(ARAHAN TUGAS 1)
Dalam teks tentang gempa Padang, pukul berapa gempa 7,6 SR pada tanggal 30 September 2009 mengguncang Kota Padang?
(ARAHAN TUGAS 2)
Ringkaslah teks tentang gempa Padang dalam dua kalimat.
(ARAHAN TUGAS 3)
Tuliskan lanjutan teks tentang gempa Padang, dimulai setelah kalimat terakhirnya.

(KUTIPAN SUMBER)

========================

GEMPA bumi dan gempa politik sama-sama berisiko tinggi. Kedua gempa tersebut akan terjadi selamanya secara alamiah. Jika ingin selamat, baik gempa bumi maupun gempa politik, ajaklah berkawan. (IRM)
Duka nestapa bencana gempa bumi Lombok dan Palu telah memaksa kita untuk tercolek menoleh ke Pantai Barat Sumatera. Padang atau Sumbar harus mencermati kembali kesiapan menyambut kedatangan megathrust. Megathrust pasti terjadi atas perhitungan ahli berdasarkan usia periodikal yang sudah jatuh tempo.
Pada tanggal 30 September 2009, pukul 17.16.20 WIB, gempa besar 7,6 SR mengguncang Kota Padang dan sekitarnya. Sore itu, saya sedang santai di kamar kerja lantai 4 kantor Bank Indonesia, Medan. Rasanya darah saya melayang, ketika gedung berayun kencang. Saya tidak sempat lari, sementara teman-teman sudah turun melalui tangga darurat.
Saya langsung kontak ke Aceh dan Sibolga, semua mengatakan episentrum bukan di wilayah mereka. Perasaan saya makin galau. Saya kontak pemimpin BI Padang, DR. Romeo Rissal Pandjialam. Setelah berkali-kali sempat tersambung beberapa detik saja kemudian putus lagi. Namun saya dapat menangkap pembicaraan bahwa telah terjadi gempa besar di Padang, diduga korban jiwa dan harta cukup besar.
Besoknya, kami Badan Musyawarah Perbankan Daerah (BMPD) Sumut, dengan sigap berangkat membawa bantuan ke Padang. Konvoi 5 truk remise BI yang langsung saya pimpin sendiri.
Gempa ini, telah membuka ide saya untuk memikirkan mitigasi risiko dengan pola 'separasi' risiko. Ide ini saya sampaikan melalui media di Medan yang kemudian disadur oleh media di Padang. Ide separasi risiko ini antara lain memindahkan ibu kota provinsi Sumatera Barat dari Kota Padang ke Payakumbuh dan Kabupaten 50 Kota (K50K) khusus bidang pemerintahan dan pendidikan. Sambutan masyarakat luar biasa, ditandai dengan harga tanah di Payakumbuh melonjak tajam.
Gempa Padang 2009
Gempa bumi Padang pada tanggal 30 September 2009, terjadi dengan kekuatan 7,6 SR. Episentrum sekitar 50 km barat laut Kota Padang. Gempa menyebabkan kerusakan parah di beberapa wilayah di Sumatera Barat, seperti Kabupaten Padang Pariaman, Kota Padang, Kabupaten Pesisir Selatan, Kota Pariaman, Kota Bukittinggi, Kota Padang Panjang, Kabupaten Agam, Kota Solok, dan Kabupaten Pasaman Barat.
Menurut data Satkorlak PB terdapat kerugian bencana dengan rincian:
(1). Korban meninggal sebanyak 1.117 orang, yang tersebar di 3 kota dan 4 kabupaten di Sumatera Barat.

========================

[Daftar Data]
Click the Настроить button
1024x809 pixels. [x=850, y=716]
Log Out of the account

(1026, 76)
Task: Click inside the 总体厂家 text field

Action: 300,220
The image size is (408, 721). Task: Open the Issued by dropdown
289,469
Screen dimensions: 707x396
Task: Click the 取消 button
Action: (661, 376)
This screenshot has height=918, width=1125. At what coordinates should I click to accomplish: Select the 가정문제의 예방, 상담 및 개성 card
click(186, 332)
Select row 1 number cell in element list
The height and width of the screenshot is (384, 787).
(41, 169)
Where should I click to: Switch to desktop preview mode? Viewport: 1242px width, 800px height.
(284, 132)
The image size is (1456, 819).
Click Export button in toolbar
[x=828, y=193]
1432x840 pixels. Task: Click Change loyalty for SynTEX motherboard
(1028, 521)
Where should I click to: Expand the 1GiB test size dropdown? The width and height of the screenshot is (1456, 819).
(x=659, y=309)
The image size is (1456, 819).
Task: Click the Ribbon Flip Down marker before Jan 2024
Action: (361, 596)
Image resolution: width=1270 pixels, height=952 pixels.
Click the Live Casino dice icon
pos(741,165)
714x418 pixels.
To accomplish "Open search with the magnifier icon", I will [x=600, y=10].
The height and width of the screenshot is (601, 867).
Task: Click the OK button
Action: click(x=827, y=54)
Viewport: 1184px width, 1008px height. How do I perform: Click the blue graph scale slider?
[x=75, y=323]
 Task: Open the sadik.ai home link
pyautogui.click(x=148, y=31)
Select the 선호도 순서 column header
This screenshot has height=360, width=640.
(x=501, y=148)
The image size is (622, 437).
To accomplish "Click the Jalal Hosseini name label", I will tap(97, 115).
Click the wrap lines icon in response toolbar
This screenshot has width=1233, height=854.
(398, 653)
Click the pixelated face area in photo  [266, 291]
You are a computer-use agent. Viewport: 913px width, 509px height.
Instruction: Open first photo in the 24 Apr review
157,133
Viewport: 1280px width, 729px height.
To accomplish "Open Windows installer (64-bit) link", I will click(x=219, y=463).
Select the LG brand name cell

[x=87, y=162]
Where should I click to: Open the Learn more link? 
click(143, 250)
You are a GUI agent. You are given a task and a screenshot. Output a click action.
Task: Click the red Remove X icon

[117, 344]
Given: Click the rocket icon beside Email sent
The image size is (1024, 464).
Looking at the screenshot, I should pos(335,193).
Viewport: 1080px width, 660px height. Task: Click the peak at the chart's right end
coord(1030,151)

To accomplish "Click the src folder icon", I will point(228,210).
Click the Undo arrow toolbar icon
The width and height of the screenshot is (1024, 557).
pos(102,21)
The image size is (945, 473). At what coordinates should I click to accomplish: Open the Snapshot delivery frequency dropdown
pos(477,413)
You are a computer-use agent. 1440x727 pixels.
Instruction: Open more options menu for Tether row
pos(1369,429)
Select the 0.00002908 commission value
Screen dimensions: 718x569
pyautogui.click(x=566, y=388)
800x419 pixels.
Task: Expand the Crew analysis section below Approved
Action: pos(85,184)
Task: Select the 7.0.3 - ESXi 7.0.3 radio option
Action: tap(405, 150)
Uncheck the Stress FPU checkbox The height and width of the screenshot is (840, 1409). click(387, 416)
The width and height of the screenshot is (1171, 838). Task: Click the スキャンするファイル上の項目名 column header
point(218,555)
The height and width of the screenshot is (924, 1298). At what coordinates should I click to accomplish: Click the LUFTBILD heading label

========================

(JAWABAN YANG DIHARAPKAN 1)
Pukul 17.16.20 WIB.

(JAWABAN YANG DIHARAPKAN 2)
Bencana gempa Lombok dan Palu mendorong Padang atau Sumatera Barat untuk mencermati kembali kesiapan menghadapi megathrust, yang menurut perhitungan ahli pasti terjadi. Penulis mengisahkan gempa 7,6 SR yang mengguncang Padang pada 30 September 2009 dan mengusulkan separasi risiko, antara lain dengan memindahkan ibu kota provinsi Sumatera Barat dari Kota Padang ke Payakumbuh dan Kabupaten 50 Kota.

(JAWABAN YANG DIHARAPKAN 3)
(2). Korban luka berat mencapai 1.214 orang
(3). Korban luka ringan 1.688 orang
(4). Korban yang hilang 1 orang
(5). Rumah rusak berat 135.448 unit
(6). Rumah rusak sedang 65.380 unit
(7). Rumah rusak ringan 78.604 unit
Peringatan tsunami sempat dikeluarkan namun segera dicabut. Sejumlah bangunan pemerintah, swasta, dan sejumlah hotel di Padang rusak. Upaya untuk mencapai Padang cukup susah akibat terputusnya transportasi dan komunikasi.
Pertolongan yang sangat dibutuhkan oleh korban gempa terutama adalah kekurangan obat-obatan, air bersih, listrik, dan telekomunikasi, serta mengevakuasi korban lainnya.
Dari perspektif ekonomi, Sumbar betul-betul menderita. Kerugian materi mencapai Rp21,58 triliun. Kerugian terbesar diakibatkan dari rusaknya rumah warga yang sebesar 74% dari total kerugian itu.
Pertumbuhan ekonomi Kota Padang sempat mengalami titik nadir sekitar minus 4%. Dari sisi produksi, distribusi, dan konsumsi mengalami mati suri yang tidak terbayang sebelumnya. Pemulihan ekonomi Padang memerlukan waktu yang cukup lama. Masyarakat mengalami trauma yang parah sehingga banyak yang mengungsi bahkan hijrah dari kota Padang. Pelaku bisnis, mahasiswa, dan pegawai pun mengalami hal yang sama, ada yang pindah secara temporer dan ada juga yang permanen.
Kaba Buruak Bahambauan
Masih terngiang pernyataan seorang pejabat negara. Berdasarkan pengalaman, bencana di Minangkabau (dia memilih istilah etnik) mungkin dalam rangka memperkuat argumentasinya. Dia mengatakan bahwa bencana di Minangkabau tidak terlalu merepotkan pemerintah karena semangat kolektif orang Minang yang luar biasa. Sang Pejabat menambahkan bahwa recovery bencana di Minangkabau biasanya sangat cepat dan ekonomi pun segera bangkit.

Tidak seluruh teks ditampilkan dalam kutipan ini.